By the third show, in the evening, I hid my hair under a hat which I pulled down over my face, put on a pair of shades and raised the collar of my windbreaker up as high as possible. I walked with one of my publicists, a girl named Bryna, as if we were a couple. I put my arm around her. I looked right at her as I walked. I think we even kissed a little. Nobody paid attention to us as we worked our way through the crowd. My heart was pounding because the fans were packed all around me. I was actually touching them, rubbing shoulders with them. Finally, when I was just a few steps away from the stage door, somebody spotted me and grabbed my hat. My hair came tumbling down and everybody could see it was me. Instant insanity! Chaos. Screaming. I managed to make it inside the building, slam the door shut and yell for security. If it had happened a few seconds earlier,
I would have been dead. The fans were on poor Bryna, who hadn’t made it inside the building.

Kim Carnes:
I remember one show in Detroit. It was an outdoor gig in the summer and it was really, really hot. All the kids in the audience were pushing each other to get closer to the stage and girls were getting crushed. Standing on the stage, all we could see was a constant flow of bodies being handed over the heads of the crowd to get them out of there. These were girls that had fainted or passed out or had the wind knocked out of them. All night long at the hotels, the girls walked up and down the halls, knocking on doors trying to find where David’s room was.

Sam Hyman:
Because he had that very distinctive shag haircut, he had to hide the hair with a hat, put on glasses too and I believe at times we used a beard. As for decoys, we would get a nondescript automobile that had lots of room in the back. David would be soaking wet from his performance and we’d put him on the floor, give him a towel, cover him with blankets and then send the limo out one way and this car out the other way. It’s very claustrophobic when a car gets surrounded by a thousand people. People are pressing against the windows and you see the glass starting to bend, like it’s going to break. Or the fans start jumping on the car and you see the ceiling coming down. It’s very scary.

Henry Diltz:
Very often, I would be in the back seat of the decoy limo and all the girls would be screaming thinking it was David Cassidy. And then, behind them, would come some delivery
truck with David in it wearing a deliveryman’s outfit with a big hat pulled over his eyes. He did that a lot.
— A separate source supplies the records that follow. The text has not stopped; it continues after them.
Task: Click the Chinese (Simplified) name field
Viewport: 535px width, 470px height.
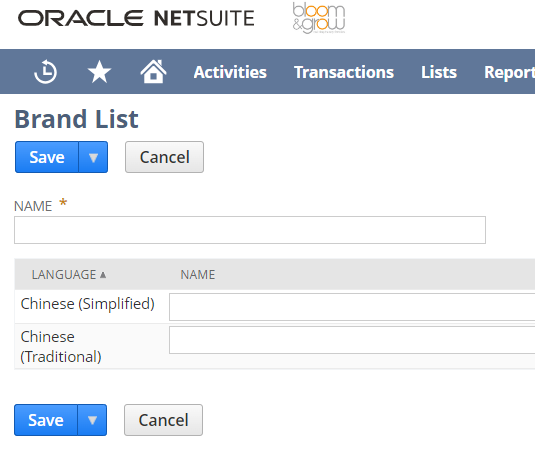Action: [352, 307]
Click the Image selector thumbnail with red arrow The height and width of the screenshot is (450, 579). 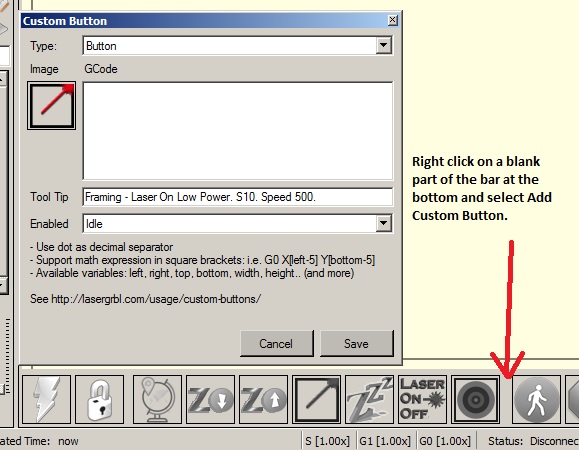(51, 106)
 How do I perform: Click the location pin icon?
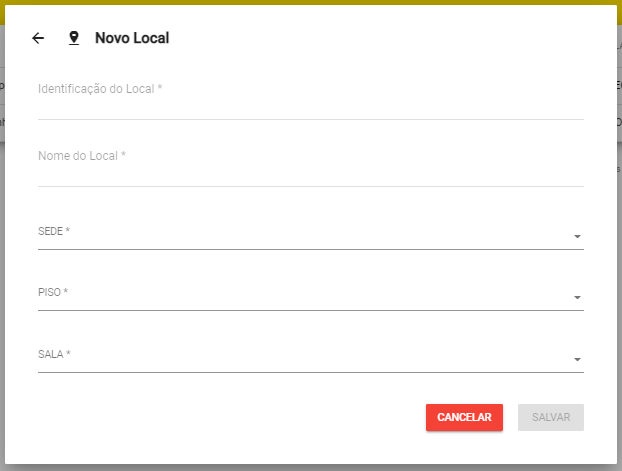(73, 38)
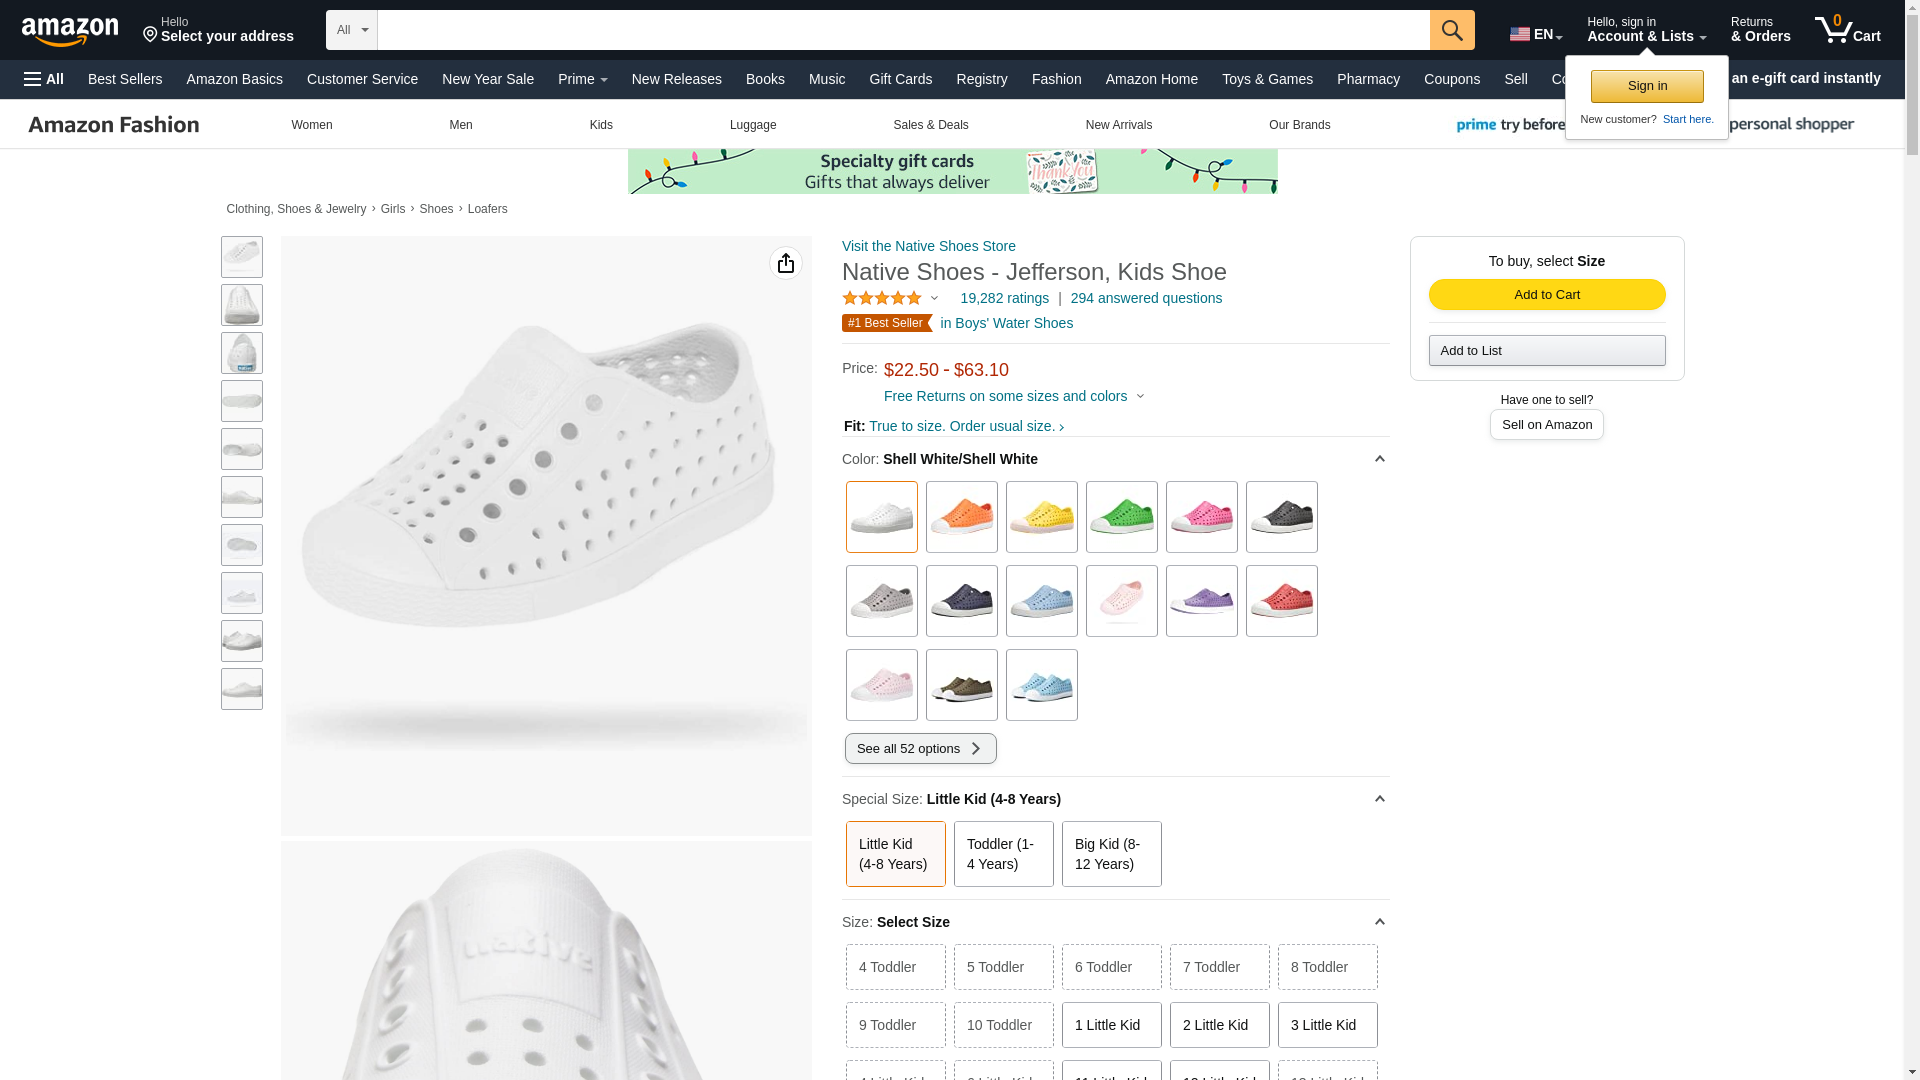Open the shopping cart
This screenshot has width=1920, height=1080.
(1848, 30)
When we were travelling and in airports, sometimes his disguises would be so elaborate that you would say, ‘Oh my God, look at that guy with the great big straw hat and the huge sunglasses and the overcoat. That’s got to be somebody famous.’ Sometimes he would try a little bit too hard, you know?

I always tried to get out of a concert hall before the fans realised I’d left. I’d do my last number, fly off the stage and make it to a waiting car while the band was still playing and the audience was still roaring, hoping for another encore.

I got used to breaking box office records at my concerts. I filled some of the biggest stadiums in the world. I broke the Rolling Stones’ record of five consecutive shows at Wembley Stadium. I did six or eight sold-out shows there.

The first time I went to England, everyone in the press was great. They loved me. I was unknown, new and they treated me like a hero. The colour supplement of the
Evening Standard
put my face on the cover with a headline reading simply, ‘Welcome David Cassidy’.

I had no idea what England was actually like until I went back in 1984, when all of that early 70s public hysteria over me was just a faint memory. I had never been through Heathrow Airport as an ordinary person until then, although I’d been there six times.

On my second trip to England, about a year after the first, the hysteria of the fans was even greater. After the
Dorchester fiasco on my first trip, no hotel in London would take me. So my manager had rented the yacht that Liz Taylor and Richard Burton had rented when no hotel would take their dogs.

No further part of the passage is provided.